Swap "Image resolution" for "Screen size" in the listing from the line with "Image resolution: width=1534" to the line with "Action: click(303, 53)", and return only those lines with nothing else altered.

* _Collection entries_:
------------

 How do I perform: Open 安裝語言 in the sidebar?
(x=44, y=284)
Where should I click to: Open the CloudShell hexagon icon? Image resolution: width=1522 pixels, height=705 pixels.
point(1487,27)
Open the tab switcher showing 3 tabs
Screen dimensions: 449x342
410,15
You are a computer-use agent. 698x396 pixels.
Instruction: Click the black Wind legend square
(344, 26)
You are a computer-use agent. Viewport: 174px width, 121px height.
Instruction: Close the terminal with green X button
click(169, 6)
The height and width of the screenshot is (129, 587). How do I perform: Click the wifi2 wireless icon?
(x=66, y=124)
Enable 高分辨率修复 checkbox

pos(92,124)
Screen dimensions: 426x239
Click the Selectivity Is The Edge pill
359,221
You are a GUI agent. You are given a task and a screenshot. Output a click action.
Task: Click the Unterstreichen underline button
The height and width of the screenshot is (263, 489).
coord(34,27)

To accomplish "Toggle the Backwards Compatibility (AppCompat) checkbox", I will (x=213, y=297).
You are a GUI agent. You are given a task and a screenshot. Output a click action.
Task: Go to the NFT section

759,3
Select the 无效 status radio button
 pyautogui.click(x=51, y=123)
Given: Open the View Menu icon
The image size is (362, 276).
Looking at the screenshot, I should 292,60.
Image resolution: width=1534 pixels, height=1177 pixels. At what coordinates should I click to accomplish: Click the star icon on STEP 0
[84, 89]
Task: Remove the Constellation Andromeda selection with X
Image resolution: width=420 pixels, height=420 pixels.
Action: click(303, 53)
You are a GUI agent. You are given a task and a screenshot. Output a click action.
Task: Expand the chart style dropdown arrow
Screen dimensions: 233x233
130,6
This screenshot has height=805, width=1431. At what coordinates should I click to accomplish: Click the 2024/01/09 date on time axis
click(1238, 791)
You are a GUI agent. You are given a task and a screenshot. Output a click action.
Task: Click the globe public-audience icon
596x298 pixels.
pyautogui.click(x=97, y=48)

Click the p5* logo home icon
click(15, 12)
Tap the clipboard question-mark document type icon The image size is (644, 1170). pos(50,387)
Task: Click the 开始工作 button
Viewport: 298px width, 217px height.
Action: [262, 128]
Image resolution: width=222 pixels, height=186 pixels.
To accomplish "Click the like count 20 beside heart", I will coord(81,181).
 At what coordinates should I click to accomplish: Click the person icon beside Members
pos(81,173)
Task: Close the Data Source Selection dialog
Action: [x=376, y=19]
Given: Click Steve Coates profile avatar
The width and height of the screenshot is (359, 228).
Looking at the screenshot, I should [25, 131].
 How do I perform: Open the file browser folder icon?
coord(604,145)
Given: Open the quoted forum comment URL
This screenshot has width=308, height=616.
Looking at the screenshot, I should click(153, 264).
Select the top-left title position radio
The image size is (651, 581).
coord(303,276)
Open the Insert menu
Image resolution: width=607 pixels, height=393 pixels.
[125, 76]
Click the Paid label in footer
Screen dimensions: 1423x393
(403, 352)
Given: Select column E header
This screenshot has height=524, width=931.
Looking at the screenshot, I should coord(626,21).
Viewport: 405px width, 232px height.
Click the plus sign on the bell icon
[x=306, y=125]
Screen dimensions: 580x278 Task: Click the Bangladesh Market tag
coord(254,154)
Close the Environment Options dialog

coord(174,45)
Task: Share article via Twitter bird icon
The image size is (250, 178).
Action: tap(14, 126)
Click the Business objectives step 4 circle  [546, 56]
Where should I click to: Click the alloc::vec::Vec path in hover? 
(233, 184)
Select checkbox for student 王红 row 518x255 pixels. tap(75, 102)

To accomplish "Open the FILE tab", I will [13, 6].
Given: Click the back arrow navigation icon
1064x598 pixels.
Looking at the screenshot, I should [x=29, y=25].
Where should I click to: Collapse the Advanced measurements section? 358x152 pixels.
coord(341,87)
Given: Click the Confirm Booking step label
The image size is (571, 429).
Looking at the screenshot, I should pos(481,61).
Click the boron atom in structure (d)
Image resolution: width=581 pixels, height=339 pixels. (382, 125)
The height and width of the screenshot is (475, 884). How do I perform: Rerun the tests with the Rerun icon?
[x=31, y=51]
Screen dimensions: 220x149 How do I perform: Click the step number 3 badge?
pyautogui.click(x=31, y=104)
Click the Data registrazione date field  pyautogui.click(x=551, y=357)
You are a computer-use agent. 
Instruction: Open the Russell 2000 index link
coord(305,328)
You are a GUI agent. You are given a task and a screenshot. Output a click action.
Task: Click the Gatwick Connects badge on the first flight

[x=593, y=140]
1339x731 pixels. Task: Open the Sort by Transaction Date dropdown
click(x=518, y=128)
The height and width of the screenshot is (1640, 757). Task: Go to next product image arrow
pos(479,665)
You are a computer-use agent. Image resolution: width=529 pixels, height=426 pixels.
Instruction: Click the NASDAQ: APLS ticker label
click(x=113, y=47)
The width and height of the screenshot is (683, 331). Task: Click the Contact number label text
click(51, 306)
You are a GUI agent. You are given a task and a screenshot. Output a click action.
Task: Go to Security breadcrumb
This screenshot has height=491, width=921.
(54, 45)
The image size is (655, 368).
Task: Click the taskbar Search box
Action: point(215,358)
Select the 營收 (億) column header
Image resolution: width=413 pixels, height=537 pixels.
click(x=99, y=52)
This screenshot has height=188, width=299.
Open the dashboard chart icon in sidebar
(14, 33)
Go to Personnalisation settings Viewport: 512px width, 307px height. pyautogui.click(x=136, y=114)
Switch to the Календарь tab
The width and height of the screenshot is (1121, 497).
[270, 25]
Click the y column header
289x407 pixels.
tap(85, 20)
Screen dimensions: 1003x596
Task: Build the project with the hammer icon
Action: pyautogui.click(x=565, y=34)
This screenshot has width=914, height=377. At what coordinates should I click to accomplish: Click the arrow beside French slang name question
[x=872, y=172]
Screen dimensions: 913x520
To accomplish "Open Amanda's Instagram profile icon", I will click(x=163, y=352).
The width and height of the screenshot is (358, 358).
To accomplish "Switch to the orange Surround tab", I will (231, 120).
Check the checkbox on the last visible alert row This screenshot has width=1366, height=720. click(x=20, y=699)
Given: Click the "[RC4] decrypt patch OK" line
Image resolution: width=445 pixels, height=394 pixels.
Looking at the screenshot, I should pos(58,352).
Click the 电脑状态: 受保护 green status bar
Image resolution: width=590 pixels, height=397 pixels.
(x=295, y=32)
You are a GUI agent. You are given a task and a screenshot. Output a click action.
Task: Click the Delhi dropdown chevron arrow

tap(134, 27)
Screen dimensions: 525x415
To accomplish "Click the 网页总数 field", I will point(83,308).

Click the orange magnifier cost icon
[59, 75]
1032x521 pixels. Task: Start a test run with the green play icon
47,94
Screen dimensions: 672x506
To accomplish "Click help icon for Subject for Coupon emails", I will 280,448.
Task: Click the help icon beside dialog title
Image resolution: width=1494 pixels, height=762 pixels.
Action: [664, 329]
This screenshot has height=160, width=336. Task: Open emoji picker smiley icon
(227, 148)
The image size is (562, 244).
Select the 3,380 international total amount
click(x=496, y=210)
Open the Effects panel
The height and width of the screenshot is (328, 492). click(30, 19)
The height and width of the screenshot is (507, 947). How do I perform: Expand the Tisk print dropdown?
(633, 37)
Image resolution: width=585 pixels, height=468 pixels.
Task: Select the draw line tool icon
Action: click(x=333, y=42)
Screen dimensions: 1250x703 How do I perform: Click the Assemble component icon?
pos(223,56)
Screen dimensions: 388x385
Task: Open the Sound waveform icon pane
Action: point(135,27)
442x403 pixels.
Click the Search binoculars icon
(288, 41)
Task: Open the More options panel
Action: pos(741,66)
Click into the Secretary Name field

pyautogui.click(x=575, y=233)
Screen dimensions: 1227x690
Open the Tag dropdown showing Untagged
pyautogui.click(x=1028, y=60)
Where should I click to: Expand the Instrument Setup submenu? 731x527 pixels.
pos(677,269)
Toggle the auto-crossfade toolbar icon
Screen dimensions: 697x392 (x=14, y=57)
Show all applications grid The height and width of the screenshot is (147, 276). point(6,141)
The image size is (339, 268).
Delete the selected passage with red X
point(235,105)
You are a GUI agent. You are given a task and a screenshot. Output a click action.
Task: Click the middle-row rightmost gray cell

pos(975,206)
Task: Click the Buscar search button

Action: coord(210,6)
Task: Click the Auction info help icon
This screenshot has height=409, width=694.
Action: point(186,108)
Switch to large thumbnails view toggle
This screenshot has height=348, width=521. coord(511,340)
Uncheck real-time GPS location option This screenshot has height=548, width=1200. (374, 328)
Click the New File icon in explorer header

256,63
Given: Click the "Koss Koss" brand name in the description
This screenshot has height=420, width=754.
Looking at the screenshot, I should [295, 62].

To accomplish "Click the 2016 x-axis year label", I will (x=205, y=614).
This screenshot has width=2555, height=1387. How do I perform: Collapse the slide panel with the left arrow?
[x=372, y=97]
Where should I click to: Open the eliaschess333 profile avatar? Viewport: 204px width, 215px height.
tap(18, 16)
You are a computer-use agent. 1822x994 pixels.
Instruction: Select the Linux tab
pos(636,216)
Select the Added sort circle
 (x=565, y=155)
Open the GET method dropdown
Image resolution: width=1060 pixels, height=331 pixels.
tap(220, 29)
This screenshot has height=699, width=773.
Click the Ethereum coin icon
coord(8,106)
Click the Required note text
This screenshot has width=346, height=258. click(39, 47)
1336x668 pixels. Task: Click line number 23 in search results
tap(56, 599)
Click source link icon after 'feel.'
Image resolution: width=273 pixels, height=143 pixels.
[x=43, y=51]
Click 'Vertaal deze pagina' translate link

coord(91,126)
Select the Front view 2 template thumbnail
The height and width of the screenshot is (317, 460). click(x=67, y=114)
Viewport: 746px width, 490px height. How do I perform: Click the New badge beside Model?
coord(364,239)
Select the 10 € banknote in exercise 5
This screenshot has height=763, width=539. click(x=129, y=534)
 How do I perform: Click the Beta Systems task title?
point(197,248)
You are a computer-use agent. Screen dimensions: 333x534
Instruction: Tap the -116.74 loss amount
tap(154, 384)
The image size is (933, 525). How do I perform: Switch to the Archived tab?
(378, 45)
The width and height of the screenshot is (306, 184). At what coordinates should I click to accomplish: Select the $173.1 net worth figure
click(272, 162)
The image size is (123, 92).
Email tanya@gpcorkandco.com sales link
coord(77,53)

------------

* _COMPLETED TASK_:
Screen size: width=1534 pixels, height=1177 pixels. At what coordinates should I click to accomplish: Click the star icon on STEP 0
[84, 89]
Task: Remove the Constellation Andromeda selection with X
Screen size: width=420 pixels, height=420 pixels.
Action: click(303, 53)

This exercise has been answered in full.